It has been two weeks since my lumpectomy. I met with both the surgeon and my oncologist this past week. The surgery turned out to be more extensive than originally planned. Due to my ample supply of tissue, 🙂 the tumor/s in the breast were easily removed. The dye that was injected prior to surgery to outline the cancerous lymph nodes did not work properly so the surgeon removed all 14 lymph nodes from under my arm. Because of this, a drain needed to be put in and I had to spend the night in the hospital. I still have the drain. It will remain in until I expel less than 30 cc’s of fluid over a 24 hour period. I am getting close. It is a good thing she removed them all because 6 of the 14 had evidence of cancer. She is confident she got all cancer out and left good clear margins. I left her office feeling pretty good.
Then a couple of days later we went to followup with my oncologist. He said he usually waits until patients are midway through radiation before meeting with them to discuss the next steps but he had something important to discuss with me. He learned a lot from my pathology report. He went on to explain that while Invasive ductal carcinoma (IDC), is the most common kind of breast cancer, my personal form of this cancer is very “aggressive” and did not respond well to the second type of chemo. The tumors shrank the most during the 1st regimen of chemo, the 1st 8 weeks, but that progress basically ground to a halt when we switched over to the different drug (Taxol) week 9. He said this also puts me at a high risk for recurrence. Because of that, he would like to try to get me into an upcoming clinical trial. He kept stating that I was “young” 😆 and with my other physical limitations, he thought I would be a great candidate. It would mean taking an additional pill when I start the maintenance pills after radiation for the first 2 years. It could be the actual medication or a placebo as it is a blind study. He needed my permission to proceed when he meets with a committee at the end of the month. I told him I was on board, how could I not be? I also kept a brave face throughout our meeting but later that evening I started to freak out a bit.

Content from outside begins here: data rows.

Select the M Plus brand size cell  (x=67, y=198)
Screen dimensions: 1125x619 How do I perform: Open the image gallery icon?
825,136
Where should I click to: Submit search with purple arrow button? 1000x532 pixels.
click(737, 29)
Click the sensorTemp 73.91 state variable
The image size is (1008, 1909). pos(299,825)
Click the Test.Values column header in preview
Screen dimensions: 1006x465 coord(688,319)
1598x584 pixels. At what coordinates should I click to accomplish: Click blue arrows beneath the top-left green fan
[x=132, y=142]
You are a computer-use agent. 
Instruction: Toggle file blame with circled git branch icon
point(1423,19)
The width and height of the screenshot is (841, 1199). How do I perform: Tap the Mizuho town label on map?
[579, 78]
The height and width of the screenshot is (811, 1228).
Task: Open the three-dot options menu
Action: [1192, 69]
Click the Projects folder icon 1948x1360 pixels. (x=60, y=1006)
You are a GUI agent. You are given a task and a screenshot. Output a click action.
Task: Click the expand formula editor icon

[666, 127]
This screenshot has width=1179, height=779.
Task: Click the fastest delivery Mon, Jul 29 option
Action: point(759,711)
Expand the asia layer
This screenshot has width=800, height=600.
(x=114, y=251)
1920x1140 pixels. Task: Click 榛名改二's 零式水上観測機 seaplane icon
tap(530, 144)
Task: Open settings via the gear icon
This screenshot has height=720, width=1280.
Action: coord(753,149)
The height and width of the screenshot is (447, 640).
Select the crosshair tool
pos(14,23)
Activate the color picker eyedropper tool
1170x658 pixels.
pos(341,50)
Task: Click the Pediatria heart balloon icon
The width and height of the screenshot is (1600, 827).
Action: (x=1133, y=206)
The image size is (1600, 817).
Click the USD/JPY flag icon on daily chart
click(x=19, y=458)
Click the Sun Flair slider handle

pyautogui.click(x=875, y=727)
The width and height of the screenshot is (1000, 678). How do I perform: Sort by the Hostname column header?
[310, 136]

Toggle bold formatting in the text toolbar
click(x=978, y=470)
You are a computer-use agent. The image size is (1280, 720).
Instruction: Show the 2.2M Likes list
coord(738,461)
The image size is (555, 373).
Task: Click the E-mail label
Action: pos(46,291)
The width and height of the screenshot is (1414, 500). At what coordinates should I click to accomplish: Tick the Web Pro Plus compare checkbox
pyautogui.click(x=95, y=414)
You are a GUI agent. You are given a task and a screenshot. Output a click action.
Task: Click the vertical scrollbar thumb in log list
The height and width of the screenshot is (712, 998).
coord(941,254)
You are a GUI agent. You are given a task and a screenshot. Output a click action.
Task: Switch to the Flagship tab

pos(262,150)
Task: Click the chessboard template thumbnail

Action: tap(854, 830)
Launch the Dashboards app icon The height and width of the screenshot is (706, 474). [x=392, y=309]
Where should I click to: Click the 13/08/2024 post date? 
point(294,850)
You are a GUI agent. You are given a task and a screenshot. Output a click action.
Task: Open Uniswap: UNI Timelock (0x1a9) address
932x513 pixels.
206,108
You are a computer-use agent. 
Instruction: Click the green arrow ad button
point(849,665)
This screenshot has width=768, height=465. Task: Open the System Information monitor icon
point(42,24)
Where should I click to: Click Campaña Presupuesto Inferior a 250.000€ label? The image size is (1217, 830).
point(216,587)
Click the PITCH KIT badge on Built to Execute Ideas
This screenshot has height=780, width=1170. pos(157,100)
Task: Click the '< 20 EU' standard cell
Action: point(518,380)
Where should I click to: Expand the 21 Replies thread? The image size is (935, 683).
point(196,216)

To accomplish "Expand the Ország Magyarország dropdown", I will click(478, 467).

I have tried to stay positive throughout this process but I sure don’t want to go through this again. I started second-guessing myself, should I have had a total mastectomy of that breast? Why didn’t the scans show more? I know that had a heck of a time getting images of the lymph nodes. COVID 19 was a blessing and a curse. Because of it, my treatment was started quickly because so many other procedures were put on hold, but it also meant I was in most of the doctor meetings alone and maybe I missed something. The doctors I had were highly recommended and I trusted them and still do. I know they have my best interests at heart as do all the others on my team, from the patient advocates, the nurses, and everyone else involved in my care.
Now I wait to start radiation next month and wait to see if I am accepted into the clinical trial. I also put myself in God’s hands and hope I will be able to put cancer behind me once and for all.